Assim que eles se afastaram, Li Qingyun usou sua força interior para romper as cordas que a prendiam às mãos. Em seguida, desatou rapidamente as que estavam nos pés e, com cautela, saiu do esconderijo.
A caverna era ampla e de estrutura complexa, repleta de rochedos. Para quem não conhecesse o local, seria fácil cair numa emboscada. Usando os saliências das pedras como proteção, Li Qingyun se esgueirou cuidadosamente, evitando os salteadores que iam e vinham, e começou a memorizar o relevo e os caminhos da montanha.
Enquanto isso, ao retornarem com a comida, os dois salteadores que vigiavam Li Qingyun encontraram a caverna vazia. Ela já não estava lá; restavam apenas as cordas, agora partidas ao meio, largadas tranquilamente no chão.
Só então perceberam o que havia acontecido e começaram a gritar: — Está ruim! Está ruim! A bela moça que trouxemos fugiu! Depressa, venham todos!
Os demais salteadores correram ao local, e um deles, um homem forte de cerca de trinta anos, com barba cerrada — conhecido como Tio Faca, um dos líderes menores da montanha, responsável pelo lugar na ausência dos três chefes principais — perguntou:
— O que está acontecendo?
O salteador responsável pela vigilância explicou, aflito: — A bela moça disse que estava com fome e pediu que buscássemos comida. Como ela estava amarrada, achamos que não poderia escapar, então aceitamos. Mas ao voltarmos, encontramos... — E apontou para as cordas no chão.
— Imbecis! — rosnou Tio Faca, ao ver as cordas partidas, percebendo que Li Qingyun era uma mulher habilidosa. — Fechem imediatamente todas as saídas! Ela já conhece o terreno da montanha; não podemos deixá-la escapar viva, senão estaremos em perigo. Vasculhem cada canto, tragam-na de volta, morta ou viva!
Imediatamente todos se mobilizaram.
Li Qingyun, escondida atrás das pedras, notou o aumento do número de salteadores circulando e deduziu que haviam descoberto sua fuga e agora a procuravam por toda parte.

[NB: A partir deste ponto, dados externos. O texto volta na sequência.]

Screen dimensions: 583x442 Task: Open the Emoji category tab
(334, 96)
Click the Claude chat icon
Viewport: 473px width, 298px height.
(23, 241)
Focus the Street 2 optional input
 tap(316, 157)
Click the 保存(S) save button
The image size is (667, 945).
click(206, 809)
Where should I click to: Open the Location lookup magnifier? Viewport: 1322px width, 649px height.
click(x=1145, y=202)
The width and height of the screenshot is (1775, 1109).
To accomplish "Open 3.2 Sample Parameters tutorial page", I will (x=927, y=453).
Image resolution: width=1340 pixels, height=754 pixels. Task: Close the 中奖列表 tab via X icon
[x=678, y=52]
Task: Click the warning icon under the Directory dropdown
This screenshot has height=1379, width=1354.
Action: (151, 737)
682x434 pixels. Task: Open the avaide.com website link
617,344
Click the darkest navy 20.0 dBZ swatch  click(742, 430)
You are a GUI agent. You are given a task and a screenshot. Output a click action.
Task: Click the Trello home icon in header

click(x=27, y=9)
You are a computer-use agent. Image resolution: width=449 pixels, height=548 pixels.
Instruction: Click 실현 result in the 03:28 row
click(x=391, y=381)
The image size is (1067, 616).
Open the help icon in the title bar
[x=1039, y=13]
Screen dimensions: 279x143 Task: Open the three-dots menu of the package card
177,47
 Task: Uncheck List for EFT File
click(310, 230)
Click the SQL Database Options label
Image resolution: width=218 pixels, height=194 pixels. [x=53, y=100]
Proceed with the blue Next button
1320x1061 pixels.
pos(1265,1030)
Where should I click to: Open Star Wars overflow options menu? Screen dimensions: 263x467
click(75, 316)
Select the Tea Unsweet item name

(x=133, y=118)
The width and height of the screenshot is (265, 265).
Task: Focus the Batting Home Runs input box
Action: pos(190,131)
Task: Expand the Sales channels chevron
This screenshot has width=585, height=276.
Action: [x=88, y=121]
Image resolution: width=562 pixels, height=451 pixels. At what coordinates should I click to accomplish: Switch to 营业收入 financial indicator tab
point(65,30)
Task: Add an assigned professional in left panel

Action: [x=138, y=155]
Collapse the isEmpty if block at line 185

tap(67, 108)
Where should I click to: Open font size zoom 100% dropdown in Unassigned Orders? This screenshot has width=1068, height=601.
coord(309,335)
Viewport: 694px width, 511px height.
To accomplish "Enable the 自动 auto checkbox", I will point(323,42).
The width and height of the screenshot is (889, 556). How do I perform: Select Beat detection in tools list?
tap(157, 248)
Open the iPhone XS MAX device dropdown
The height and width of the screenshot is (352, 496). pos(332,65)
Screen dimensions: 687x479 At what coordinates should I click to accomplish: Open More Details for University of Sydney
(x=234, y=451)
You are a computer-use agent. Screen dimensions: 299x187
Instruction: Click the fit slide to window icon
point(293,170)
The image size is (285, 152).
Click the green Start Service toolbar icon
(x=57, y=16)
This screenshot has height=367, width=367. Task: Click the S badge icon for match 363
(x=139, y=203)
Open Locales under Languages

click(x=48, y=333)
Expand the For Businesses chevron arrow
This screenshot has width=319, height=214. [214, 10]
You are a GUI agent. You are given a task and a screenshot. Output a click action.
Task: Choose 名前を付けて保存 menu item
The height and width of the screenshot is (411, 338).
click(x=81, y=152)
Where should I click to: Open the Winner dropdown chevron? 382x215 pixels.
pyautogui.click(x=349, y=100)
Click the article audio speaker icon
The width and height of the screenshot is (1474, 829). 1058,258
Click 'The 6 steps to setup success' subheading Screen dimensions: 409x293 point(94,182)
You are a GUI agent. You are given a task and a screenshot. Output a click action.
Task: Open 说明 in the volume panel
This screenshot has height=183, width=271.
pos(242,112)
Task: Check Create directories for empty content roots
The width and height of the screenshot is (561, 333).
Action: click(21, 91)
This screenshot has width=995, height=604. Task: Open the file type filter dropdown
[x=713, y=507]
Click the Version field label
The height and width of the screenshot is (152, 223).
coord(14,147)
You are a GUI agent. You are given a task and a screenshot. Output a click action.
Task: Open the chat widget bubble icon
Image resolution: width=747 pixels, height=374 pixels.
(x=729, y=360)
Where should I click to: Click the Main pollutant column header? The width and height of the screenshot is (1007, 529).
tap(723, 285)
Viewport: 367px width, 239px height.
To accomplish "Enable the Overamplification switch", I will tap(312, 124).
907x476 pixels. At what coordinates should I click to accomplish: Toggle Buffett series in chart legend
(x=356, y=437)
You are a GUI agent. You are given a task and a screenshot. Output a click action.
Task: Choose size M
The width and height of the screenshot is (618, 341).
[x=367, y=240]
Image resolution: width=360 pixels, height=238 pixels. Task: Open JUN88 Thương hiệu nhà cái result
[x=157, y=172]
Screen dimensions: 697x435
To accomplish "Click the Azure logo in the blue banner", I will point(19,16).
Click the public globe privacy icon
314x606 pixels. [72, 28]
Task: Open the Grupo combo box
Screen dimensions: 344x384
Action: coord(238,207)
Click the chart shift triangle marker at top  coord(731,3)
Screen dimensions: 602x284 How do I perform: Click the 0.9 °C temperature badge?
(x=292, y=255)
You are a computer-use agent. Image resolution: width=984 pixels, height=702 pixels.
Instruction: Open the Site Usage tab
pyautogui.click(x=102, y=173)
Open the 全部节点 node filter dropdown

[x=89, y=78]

Enquanto isso, Yu Wen Yong, ao encontrar o bilhete deixado por Li Qingyun, não conseguiu mais esperar e partiu apressado para o refúgio dos salteadores. Contornou a montanha até alcançar o despenhadeiro atrás do acampamento, lançou uma corda com gancho de ferro que se prendeu firmemente na rocha, e, segurando-a, subiu com agilidade, usando sua leveza para saltar sobre o penhasco. Aterrissou silenciosamente numa pequena laje, sem que os dois salteadores de guarda percebessem coisa alguma.